My kids schooled at home all last year, and I work from home, so that meant that for about a year and a half, we were able to sleep in. Most days we didn’t roll out of bed until close to 9:00 a.m. Returning to an early, inflexible wakeup schedule this year was going to be painful — especially for my 15-year-old son, who is definitely not a morning person.
The night before the first day of school, I knocked on the door of my son’s bedroom, preparing to tell him the predetermined times I’d set for him to get off the computer, get to bed, and wake up in the morning. But then I remembered, of all things, a TikTok video I’d seen. In it, a psychologist recommends that parents treat their teenagers more like adults — let them make more decisions on their own rather than dictate to them what needs to be done.
I’d planned to say, “Off in 30 minutes, then time for bed.” Instead, I said, “So, we have to leave at 7:45 tomorrow. When do you think you need to get up to be ready at that time?” He thought about it for a second and then suggested 7:00 a.m.
“Perfect,” I said. “Based on that, what time do you think you should be off gaming so you can get to bed?” He suggested 10:30. I reminded him that at his age he’s really supposed to get closer to nine hours of sleep. He asked if 10:00 was okay, and I told him that sounded great.
No arguing. No groaning. I never had to tell him what to do. With very little guidance from me, he set his own schedule. To some parents, this may seem like no big deal. It may even seem obvious. But Lucas has ADHD. He’s always needed tons of reminders — some would call it nagging — in order to get things done. Mornings in particular were always a bit of a nightmare. Peeling him out of bed every day against his will and attempting to get him to care about timeliness felt like a herculean feat.
But what I’m learning from this amazing psychologist on TikTok is that my teenager is not going to start taking initiative as if by magic — I’ve got to explicitly give it to him. I’ve spent a decade and a half managing the daily minutiae of our lives, but my job in that regard is almost done. In the three years I have left with him at home (*sob*), I’ve got to give him more control over his own life.
At this point, my job is less about telling him what to do and how to do it, and more about showing him that I have confidence in him — that I trust him to set and accomplish his own goals.
“When you focus on your teen, understanding what’s great about them,” says relationship expert Aly Pain, “you lift and empower them to go out and create their own version of success. It’s self-driven — not because they’re under your microscope.”

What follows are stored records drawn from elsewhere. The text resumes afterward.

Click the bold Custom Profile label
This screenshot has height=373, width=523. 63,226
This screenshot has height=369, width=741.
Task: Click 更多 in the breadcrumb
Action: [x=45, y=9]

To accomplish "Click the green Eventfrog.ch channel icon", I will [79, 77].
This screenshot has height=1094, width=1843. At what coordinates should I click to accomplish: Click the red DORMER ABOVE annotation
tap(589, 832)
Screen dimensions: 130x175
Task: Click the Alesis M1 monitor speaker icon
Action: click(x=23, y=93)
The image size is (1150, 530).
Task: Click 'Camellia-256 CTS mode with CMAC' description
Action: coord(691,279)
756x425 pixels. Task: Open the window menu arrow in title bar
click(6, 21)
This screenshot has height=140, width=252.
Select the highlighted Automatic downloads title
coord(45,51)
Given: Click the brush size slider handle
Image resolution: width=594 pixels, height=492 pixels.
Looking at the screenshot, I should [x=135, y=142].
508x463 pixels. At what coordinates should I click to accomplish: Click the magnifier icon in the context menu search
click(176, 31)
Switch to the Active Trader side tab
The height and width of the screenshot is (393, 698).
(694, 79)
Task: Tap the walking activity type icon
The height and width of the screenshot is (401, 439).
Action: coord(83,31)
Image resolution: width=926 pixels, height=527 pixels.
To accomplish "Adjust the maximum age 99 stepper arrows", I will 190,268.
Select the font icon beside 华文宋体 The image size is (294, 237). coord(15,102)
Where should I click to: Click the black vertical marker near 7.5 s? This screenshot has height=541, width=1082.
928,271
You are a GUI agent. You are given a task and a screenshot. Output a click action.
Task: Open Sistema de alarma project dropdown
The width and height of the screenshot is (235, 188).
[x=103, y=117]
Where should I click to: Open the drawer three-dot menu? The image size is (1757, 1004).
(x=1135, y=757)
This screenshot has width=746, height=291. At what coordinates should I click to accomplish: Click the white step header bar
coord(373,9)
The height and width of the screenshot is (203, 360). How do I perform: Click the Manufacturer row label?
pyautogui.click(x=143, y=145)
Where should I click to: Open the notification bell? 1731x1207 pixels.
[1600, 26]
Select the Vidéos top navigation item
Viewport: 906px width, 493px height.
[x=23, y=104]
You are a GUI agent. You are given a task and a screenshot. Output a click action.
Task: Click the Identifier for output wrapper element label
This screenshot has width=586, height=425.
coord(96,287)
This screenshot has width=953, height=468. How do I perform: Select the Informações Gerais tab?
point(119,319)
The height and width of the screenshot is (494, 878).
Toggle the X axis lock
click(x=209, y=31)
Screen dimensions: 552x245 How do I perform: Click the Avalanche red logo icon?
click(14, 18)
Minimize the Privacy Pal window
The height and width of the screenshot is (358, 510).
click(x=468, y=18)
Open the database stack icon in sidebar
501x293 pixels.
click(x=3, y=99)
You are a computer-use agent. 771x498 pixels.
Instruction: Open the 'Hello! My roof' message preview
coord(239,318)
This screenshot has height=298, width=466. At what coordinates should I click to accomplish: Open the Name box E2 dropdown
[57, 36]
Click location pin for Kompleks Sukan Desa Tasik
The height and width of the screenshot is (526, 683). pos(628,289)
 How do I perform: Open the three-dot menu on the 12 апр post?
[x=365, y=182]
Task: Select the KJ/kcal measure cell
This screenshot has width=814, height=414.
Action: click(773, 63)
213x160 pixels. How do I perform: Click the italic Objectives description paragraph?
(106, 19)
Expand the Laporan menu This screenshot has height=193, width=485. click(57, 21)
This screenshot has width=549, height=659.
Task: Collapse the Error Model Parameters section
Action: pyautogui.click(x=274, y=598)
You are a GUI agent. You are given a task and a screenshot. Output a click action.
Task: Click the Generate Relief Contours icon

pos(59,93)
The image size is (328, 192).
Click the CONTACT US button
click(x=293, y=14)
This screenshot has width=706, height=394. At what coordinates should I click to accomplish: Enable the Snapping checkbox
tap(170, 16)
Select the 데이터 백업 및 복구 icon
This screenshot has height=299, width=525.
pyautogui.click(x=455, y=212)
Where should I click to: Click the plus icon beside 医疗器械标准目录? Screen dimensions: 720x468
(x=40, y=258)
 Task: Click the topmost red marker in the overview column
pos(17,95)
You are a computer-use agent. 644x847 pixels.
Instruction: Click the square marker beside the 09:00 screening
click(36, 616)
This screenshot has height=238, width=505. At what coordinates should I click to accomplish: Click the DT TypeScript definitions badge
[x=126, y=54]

So much of what this woman has said in her videos has resonated with me. Every time I use one of her tactics with my kids, their eyes light up. They love it when I show I have confidence them. I saw it in my son’s face when I asked him to set his own time to get to bed. It was like a wave of appreciation washed over him, or maybe relief that I’m not just ordering him around like he doesn’t know how to figure out what time he should go to sleep.
I mean, in retrospect, duh?
But also, it’s honestly incredibly difficult as a parent to make the switch from being in control of every tiny detail to then handing over the reins. It feels really, really weird to walk away from this job that I’ve had for so many years. This shifting relationship dynamic is unmooring for both of us.
I’ve done the legwork to get Lucas to a point where he is a respectful, contributing member of the household. I read all the books about helping kids with ADHD thrive. I maintained high expectations of him in terms of his behavior and his efforts at school. But when I was strict with him in elementary and middle school, it was because I believed in him before he believed in himself, and I wanted him to see that he was capable of more than he realized.
He knows now what he’s capable of, and it’s time I stop micromanaging.
Now, in the mornings when I see him stalling or spacing out, rather than rattling off the tasks he still needs to do to get out the door, I ask, “What else do you need to do to make sure we leave on time?” I’m framing what could have been a command as a question — one that requires him to think about two things: “What else do I need to do?” and “How much time do I have to do it?”
Ordering him around isn’t helpful at this point. It makes it look like I lack confidence in his ability to do basic tasks. Again, to some this may seem obvious, but I think, especially for parents who for years have had to be more hands-on, it can be hard to let go.
But I know it’s time. It’s time to admit that sometimes I may not actually know best — or that even when I may believe I know best, I have to step back anyway and let him try, and learn, and perhaps even fail, on his own. He knows himself pretty well. He has his own goals and ambitions. It’s time for him to start making his own rules.
“Motivation doesn’t come from you through them,” Aly Pain says in her video above. “You can’t make anyone care about anything. But you can help them believe that they have what it takes to create success on their own terms.”
It’s hard to let go, but I’m learning.